Aphrodite Project
- Founded: 2019; 7 years ago
- Area served: Canada, Hong Kong, Singapore, United States
- Industry: Matchmaking, Internet
- Website: https://aphrodite.global/

= Aphrodite Project =

Matchmaking event

The Aphrodite Project is an annual matchmaking event that takes place on university campuses in Canada, Hong Kong, Singapore, and the United States.

== History ==
Founded in 2019, the platform started out as a psychology and economics experiment at the National University of Singapore inspired by papers in relationship science as well as the 1962 Gale-Shapley stable matching algorithm by David Gale and Lloyd Shapley to the stable marriage problem. Within a few days from launch, the platform immediately received over 1,000 student sign-ups.

The platform later expanded to the University of Waterloo and the University of Toronto for Valentine's day in 2020.

During the 2020 pandemic, the team conducted with a one-off blind experiment with an expanded psychology questionnaire of over 150 questions on thousands of students with the advice of psychology researchers Professor Geoff McDonald and Julie Cachia, a Ph.D. candidate in affective science at Stanford University to empirically improve the algorithm and questionnaire.

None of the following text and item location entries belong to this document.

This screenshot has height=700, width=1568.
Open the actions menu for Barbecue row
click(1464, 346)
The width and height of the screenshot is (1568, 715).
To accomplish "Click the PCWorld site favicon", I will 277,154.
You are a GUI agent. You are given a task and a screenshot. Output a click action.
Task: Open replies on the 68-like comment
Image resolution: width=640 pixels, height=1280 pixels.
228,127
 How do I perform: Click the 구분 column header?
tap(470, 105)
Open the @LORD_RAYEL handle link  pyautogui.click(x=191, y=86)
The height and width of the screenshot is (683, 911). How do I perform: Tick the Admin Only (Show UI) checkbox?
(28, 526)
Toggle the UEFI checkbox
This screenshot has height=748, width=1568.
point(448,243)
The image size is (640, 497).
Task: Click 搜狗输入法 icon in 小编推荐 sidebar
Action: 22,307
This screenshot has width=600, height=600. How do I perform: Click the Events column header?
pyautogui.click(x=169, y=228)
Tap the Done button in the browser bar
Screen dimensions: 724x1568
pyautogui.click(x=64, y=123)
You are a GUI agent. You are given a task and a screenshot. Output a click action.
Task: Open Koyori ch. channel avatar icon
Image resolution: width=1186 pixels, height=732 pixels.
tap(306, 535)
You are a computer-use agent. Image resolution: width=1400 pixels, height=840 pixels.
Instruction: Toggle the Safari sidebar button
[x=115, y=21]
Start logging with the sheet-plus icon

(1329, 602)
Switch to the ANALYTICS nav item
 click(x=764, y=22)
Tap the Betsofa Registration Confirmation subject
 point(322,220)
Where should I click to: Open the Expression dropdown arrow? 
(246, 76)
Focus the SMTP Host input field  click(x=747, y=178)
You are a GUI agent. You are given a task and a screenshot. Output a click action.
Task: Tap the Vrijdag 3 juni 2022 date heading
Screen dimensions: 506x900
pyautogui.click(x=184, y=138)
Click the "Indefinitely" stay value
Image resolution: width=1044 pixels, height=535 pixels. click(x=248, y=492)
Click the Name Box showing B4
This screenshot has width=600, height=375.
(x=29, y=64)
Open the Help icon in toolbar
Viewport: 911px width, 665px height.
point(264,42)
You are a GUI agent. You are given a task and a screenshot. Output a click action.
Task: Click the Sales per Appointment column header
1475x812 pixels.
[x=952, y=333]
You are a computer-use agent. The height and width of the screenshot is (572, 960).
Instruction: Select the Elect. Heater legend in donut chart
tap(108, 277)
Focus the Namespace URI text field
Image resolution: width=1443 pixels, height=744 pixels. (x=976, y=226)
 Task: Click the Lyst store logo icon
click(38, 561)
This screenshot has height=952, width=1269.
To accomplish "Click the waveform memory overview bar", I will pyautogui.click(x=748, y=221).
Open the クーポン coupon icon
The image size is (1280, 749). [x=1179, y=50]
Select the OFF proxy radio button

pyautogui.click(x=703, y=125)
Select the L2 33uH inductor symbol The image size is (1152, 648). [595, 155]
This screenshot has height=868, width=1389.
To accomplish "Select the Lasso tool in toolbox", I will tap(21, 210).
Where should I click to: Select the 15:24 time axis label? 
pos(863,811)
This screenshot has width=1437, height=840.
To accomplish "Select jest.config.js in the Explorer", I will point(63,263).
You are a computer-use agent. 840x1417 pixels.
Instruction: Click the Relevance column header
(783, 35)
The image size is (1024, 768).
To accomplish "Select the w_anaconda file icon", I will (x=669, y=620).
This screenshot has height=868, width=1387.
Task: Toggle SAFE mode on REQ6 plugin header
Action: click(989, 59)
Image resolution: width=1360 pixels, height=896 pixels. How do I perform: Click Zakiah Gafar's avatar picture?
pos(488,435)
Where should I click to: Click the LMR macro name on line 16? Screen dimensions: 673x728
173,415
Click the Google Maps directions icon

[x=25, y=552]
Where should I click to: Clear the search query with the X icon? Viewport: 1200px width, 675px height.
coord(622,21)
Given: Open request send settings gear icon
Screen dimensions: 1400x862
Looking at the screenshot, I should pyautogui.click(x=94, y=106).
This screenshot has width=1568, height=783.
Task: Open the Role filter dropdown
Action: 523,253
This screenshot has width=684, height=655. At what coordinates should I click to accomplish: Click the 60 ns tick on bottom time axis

Over the pandemic and through 2022, the platform rapidly expanded to more universities in Canada, Hong Kong, Singapore, and the United States, including MIT, Harvard University, Carnegie Mellon University, Nanyang Technological University, Singapore Management University, Hong Kong University, and the University of British Columbia.

As of 2024, the platform has connected 85,753 people with at least six marriages since its beginnings.

== Reception ==
In 2021, Harvard economics professor Dr. Scott D. Kominers stated that the Gale-Shapley algorithm is "great" for a one-time matchmaking service like the Aphrodite Project but leaves room for error in how the project ranks each participant's prospective match. "The algorithm requires the assumption that agents have strict preferences over prospective partners," he says. This assumption means that the Aphrodite Project must use participants' responses about their own lives and carefully extrapolate to help rank participants' possible matches.

The Harvard Crimson published an article highlighting that the project "is very intentional compared to some of the other matching platforms, particularly because of the psychology research that goes into the questionnaire". However, it highlighted concerns with options for dealbreaker exclusions on the basis of race that the project defended as they "do not wish for anyone to feel the pain of outright rejection due to any aspect of their own identity". Carnegie Mellon University's The Tartan highlighted the lower risk of rejection of the platform and the platform's design for people to "come as they are".

In 2024, Singapore's The Straits Times highlighted positive interview experiences from student participants, the platform's alternative to dating apps on the market that are subject to swipe fatigue, and the at least four marriages that resulted from the platform since 2019. However, the article also noted that some participants still sometimes face being ghosted by their match.